Exercise tasks:
A - Answer these from the feature store article, one per line, marked (i), (ii), (iii):
(i) Which clouds does Hopsworks support as a managed service?
(ii) What is Hopsworks built on?
(iii) Which tools and frameworks are named under Integration?
B - Please decide whether each statement below agrees with the feature store article. Answer yes or no and quote the deciding words.
(i) Hopsworks offers GCP as a managed service.
(ii) A feature store acts as a central repository for data.
(iii) Feature Versioning lets teams track changes to features over time.
C - From the feature store article, pull out the passage from "- Lineage Tracking: Enables" up to and including "TensorFlow, and PyTorch." word for word.
----- Source passage -----
The modern machine learning workflow requires two essential components – a feature store and an MLOps platform. A feature store serves as a central repository for data, allowing data engineers, data scientists, and other stakeholders to easily manage, store, and share features across projects. An MLOps platform enables teams to automate many of the tasks involved in the machine learning workflow, from model development to deployment and serving. Together, these components help organizations accelerate their machine learning workflows and unlock new insights that drive better business outcomes.
Why should I use a feature store?
Data in feature store is used for feature exploration and engineering, model iteration, training, and debugging, feature discovery and sharing, production serving to a model for inference, operational health monitoring.
Introducing Hopsworks: The Data-Intensive AI Platform for the Enterprise
Hopsworks is an open source, self-managed commercial, and fully-managed cloud service feature store that is built on Apache Hudi/Hive, MySQL Cluster and HopsFS. It supports AWS and Azure (managed service), GCP and on-prem (self-managed).
Hopsworks is a powerful tool that bring the following benefits to table –
- Feature Versioning: Supports version control for features, allowing teams to track changes to features over time. This helps ensure that features are consistent across the machine learning pipeline.
- Collaboration: Supports collaboration across teams. It provides a central location for teams to store, manage, and share features.
- Metadata Management: Provides rich metadata management capabilities, enabling teams to track information about features such as data sources, feature definitions, and transformations.
- Feature Serving: Supports feature serving, enabling teams to easily serve features to machine learning models in production.
- Data Validation: Includes data validation capabilities, allowing teams to validate the quality of features and ensure they meet defined criteria.
- Lineage Tracking: Enables teams to track the lineage of features, providing visibility into the data sources, transformations, and other operations that were used to create each feature.
- Integration: Integrates with a wide range of other tools and frameworks, including Apache Spark, TensorFlow, and PyTorch.
Why should I integrate feature store with MLOps platform?
Integrating a feature store with an MLOps platform has numerous benefits. It provides consistent feature management, improves model quality, accelerates model development and deployment, encourages collaboration and communication across teams, and simplifies governance and compliance.
- Consistent Feature Management: A feature store provides a centralized repository for features, which can be shared across different teams and projects. Integrating the feature store with an MLOps platform ensures that the same set of features is used consistently across the machine learning workflow, from model development to deployment and serving.
----- Provided data -----
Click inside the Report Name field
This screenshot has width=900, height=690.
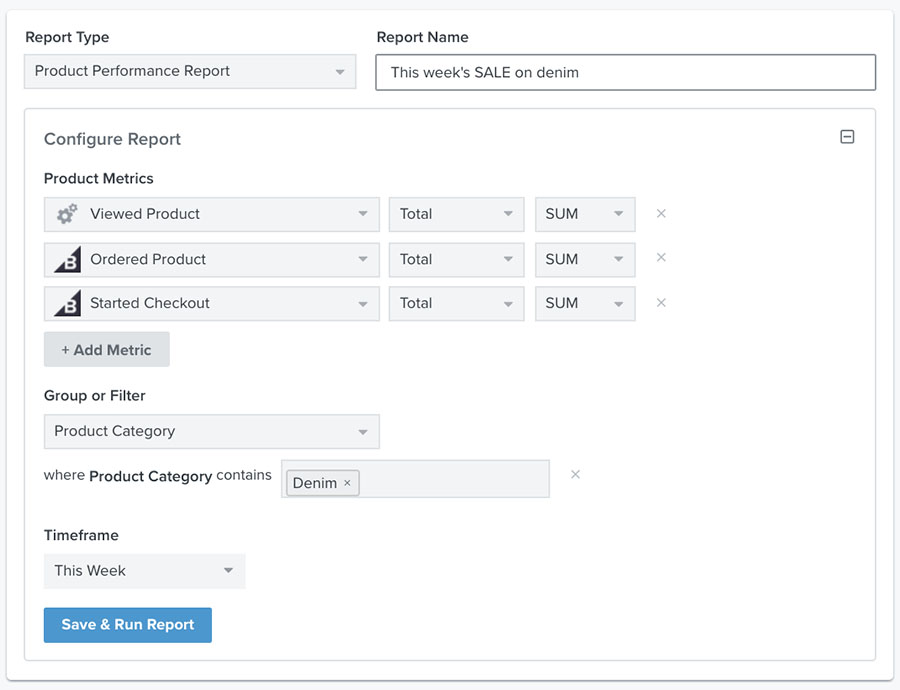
-----
Answers below:
A -
(i) AWS and Azure.
(ii) Apache Hudi/Hive, MySQL Cluster and HopsFS.
(iii) Apache Spark, TensorFlow, and PyTorch.

B -
(i) No: "GCP and on-prem (self-managed)"
(ii) Yes: "A feature store serves as a central repository for data"
(iii) Yes: "allowing teams to track changes to features over time"

C -
- Lineage Tracking: Enables teams to track the lineage of features, providing visibility into the data sources, transformations, and other operations that were used to create each feature.
- Integration: Integrates with a wide range of other tools and frameworks, including Apache Spark, TensorFlow, and PyTorch.